— What you are asked to do —
Search the records for the string "chat", then copy each line where it appears.

Provided material START

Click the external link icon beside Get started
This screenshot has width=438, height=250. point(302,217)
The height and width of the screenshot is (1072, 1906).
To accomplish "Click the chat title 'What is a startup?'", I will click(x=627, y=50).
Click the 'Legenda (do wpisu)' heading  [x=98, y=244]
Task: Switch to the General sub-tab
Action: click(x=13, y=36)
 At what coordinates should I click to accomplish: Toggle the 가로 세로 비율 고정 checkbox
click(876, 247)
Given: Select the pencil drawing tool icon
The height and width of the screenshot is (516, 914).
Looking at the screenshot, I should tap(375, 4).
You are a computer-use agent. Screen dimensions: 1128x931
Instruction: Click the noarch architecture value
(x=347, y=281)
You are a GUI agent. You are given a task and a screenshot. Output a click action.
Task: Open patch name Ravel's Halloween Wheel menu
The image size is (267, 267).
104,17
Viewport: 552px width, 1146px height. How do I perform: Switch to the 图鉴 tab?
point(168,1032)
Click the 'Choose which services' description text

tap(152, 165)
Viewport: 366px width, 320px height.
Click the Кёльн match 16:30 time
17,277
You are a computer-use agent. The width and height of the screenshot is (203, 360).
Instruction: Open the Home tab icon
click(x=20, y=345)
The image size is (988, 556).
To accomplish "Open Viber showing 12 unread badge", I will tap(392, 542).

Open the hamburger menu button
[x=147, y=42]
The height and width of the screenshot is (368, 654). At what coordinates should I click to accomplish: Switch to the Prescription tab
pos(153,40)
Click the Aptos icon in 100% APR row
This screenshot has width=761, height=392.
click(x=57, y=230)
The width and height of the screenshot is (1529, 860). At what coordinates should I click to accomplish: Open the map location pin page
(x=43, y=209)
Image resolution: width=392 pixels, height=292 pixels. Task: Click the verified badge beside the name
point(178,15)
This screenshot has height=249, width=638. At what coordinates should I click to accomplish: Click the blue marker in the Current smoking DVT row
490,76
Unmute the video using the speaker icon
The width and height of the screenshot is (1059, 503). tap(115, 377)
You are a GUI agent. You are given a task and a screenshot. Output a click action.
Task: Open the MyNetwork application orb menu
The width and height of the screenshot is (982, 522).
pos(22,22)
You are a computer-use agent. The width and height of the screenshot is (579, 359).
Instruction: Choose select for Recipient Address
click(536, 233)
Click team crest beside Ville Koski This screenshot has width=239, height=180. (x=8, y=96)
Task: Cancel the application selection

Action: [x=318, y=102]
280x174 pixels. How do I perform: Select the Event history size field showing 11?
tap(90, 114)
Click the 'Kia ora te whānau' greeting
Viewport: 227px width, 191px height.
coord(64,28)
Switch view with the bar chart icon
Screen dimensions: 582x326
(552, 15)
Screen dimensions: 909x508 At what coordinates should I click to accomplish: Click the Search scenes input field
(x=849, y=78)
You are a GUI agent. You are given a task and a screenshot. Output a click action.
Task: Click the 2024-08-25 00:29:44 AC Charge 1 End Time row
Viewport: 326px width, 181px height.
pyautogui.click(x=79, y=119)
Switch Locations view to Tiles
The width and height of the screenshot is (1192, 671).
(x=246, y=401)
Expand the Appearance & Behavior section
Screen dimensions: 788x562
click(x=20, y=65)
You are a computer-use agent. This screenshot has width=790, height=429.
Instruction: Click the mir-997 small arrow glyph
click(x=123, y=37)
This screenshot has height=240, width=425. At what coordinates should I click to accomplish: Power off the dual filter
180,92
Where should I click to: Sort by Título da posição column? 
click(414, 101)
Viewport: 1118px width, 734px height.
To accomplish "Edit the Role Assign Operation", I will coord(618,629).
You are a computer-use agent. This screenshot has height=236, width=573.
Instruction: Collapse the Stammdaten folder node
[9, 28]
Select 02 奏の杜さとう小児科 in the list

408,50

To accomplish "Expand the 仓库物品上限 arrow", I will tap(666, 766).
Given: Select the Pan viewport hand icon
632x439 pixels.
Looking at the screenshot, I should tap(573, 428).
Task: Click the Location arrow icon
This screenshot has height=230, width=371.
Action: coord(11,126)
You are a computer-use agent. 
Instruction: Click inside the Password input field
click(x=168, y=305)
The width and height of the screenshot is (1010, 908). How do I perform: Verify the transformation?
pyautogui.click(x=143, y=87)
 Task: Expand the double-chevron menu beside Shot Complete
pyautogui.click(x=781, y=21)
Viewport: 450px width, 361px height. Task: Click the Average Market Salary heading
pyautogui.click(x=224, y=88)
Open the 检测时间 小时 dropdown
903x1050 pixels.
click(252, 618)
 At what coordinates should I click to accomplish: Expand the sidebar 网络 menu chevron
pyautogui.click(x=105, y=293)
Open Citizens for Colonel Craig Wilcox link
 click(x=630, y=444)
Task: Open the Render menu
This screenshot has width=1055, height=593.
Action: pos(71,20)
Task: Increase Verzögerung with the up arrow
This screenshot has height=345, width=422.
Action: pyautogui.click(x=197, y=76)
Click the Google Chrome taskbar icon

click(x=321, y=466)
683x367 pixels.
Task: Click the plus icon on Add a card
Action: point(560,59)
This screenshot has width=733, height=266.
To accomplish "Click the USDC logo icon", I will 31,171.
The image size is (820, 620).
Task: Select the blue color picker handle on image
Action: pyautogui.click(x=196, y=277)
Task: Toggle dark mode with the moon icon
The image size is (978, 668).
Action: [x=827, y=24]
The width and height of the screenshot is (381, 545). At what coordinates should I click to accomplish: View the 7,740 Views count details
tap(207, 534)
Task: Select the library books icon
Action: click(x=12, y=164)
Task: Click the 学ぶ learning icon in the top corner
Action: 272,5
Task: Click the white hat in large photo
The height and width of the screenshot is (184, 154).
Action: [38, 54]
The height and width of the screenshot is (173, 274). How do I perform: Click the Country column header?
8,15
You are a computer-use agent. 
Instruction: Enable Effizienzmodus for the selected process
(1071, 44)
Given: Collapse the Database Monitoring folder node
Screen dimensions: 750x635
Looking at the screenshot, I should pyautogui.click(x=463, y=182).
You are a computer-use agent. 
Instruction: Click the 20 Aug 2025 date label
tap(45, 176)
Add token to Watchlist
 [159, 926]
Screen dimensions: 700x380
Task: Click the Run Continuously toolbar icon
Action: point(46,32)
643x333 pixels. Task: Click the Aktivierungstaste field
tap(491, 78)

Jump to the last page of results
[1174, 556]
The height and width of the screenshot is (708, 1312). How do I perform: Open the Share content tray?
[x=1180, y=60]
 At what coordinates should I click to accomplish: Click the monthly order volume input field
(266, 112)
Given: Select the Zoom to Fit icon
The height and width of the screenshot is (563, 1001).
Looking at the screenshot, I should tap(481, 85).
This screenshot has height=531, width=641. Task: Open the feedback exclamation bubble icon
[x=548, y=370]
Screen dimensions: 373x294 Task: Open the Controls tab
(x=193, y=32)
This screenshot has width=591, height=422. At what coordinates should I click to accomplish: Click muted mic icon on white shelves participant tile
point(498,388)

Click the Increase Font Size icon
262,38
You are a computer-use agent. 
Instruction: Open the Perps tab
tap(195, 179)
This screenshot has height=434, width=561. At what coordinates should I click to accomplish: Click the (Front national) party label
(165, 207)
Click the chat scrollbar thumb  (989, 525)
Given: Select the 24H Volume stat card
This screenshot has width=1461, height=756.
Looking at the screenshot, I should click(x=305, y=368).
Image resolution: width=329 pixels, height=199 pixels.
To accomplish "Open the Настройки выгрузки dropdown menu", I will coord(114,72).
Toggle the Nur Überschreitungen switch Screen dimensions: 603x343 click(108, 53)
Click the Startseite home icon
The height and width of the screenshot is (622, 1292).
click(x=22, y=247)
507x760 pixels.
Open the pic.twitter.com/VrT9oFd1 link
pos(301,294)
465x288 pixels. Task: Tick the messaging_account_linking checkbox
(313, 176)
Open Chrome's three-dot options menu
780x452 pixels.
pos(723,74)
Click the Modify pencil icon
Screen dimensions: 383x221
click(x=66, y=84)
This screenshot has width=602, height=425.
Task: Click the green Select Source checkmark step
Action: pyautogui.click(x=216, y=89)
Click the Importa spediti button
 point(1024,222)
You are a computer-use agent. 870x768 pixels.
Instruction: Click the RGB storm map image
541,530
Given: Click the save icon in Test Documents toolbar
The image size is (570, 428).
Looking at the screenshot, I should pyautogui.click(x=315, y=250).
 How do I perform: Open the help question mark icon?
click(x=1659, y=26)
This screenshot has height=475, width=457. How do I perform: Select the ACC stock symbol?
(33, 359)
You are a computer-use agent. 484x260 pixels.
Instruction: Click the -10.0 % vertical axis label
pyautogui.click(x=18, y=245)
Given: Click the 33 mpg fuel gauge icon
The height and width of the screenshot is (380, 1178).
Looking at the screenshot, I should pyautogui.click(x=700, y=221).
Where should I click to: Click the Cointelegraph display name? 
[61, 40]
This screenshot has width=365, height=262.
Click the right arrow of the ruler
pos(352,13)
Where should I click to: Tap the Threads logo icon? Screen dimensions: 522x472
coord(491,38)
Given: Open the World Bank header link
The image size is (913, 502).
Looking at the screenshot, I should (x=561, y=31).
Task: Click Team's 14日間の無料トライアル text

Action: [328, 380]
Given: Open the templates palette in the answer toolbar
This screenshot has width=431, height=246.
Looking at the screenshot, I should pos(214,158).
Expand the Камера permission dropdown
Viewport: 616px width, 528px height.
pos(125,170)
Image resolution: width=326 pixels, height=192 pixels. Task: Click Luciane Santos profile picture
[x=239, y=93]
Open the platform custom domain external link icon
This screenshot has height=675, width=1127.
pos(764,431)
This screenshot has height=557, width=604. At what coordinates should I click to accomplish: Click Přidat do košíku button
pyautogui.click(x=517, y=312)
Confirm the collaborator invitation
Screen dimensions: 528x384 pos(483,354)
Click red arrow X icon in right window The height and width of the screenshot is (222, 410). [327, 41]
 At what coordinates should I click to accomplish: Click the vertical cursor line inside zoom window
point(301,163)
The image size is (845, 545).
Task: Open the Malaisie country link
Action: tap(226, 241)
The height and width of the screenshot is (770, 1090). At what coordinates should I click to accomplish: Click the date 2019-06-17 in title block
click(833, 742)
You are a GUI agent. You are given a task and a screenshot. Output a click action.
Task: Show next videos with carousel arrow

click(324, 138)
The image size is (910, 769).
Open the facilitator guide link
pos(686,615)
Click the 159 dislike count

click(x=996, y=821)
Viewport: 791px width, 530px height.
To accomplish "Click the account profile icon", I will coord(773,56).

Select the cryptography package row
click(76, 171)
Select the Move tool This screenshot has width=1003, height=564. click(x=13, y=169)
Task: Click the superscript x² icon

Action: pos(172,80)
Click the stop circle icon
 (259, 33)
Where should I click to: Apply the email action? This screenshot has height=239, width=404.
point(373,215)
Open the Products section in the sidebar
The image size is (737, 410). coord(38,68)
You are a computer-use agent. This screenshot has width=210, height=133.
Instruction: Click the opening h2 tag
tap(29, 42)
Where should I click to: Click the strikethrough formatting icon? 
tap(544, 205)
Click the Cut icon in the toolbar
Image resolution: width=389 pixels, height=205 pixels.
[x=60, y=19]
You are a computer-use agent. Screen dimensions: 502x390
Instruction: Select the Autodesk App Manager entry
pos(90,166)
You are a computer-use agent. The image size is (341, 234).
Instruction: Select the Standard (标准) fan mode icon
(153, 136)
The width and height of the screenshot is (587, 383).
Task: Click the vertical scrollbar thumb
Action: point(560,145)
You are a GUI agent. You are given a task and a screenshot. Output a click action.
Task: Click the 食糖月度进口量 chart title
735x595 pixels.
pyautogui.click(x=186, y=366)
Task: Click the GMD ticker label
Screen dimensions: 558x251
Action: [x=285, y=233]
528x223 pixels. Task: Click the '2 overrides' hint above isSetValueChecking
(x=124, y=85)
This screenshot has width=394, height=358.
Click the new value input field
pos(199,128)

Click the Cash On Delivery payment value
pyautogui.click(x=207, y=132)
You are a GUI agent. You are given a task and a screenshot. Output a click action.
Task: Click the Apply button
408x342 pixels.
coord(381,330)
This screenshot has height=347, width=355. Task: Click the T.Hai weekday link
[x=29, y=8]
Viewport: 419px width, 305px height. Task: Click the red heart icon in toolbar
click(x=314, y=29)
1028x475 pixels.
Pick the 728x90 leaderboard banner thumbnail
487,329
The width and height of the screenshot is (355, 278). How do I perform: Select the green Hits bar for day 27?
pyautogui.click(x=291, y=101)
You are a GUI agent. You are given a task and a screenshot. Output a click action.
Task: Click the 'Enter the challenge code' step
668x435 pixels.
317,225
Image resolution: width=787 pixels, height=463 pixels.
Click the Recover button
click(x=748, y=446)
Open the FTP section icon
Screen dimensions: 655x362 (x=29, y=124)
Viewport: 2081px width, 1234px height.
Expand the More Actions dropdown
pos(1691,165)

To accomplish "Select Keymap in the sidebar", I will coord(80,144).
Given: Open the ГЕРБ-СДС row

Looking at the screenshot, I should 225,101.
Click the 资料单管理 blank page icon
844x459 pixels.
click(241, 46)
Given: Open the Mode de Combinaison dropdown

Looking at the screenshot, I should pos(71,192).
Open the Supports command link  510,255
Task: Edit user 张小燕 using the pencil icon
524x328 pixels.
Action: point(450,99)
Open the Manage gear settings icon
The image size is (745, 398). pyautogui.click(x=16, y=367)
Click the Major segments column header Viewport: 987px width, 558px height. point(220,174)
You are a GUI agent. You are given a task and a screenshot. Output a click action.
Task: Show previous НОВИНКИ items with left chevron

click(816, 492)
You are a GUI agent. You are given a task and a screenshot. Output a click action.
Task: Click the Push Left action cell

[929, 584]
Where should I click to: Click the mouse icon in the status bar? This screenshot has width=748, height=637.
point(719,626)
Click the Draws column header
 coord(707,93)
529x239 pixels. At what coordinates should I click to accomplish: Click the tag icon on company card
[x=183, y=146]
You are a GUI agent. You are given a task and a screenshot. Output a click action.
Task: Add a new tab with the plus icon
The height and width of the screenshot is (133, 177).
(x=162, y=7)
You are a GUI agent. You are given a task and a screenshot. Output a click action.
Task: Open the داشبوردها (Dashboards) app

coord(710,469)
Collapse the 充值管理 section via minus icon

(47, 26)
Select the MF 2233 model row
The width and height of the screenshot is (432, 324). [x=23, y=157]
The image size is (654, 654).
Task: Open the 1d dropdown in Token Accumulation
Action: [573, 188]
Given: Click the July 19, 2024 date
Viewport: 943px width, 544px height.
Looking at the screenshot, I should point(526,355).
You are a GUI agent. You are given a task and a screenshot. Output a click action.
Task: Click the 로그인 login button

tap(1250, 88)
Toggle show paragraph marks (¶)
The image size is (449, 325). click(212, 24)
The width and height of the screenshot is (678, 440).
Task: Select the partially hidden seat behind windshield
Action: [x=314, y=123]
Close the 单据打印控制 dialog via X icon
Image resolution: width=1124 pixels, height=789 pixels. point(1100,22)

Provided material END

— Answer to the problem —
To accomplish "Click the chat title 'What is a startup?'", I will click(x=627, y=50).
Click the chat scrollbar thumb  (989, 525)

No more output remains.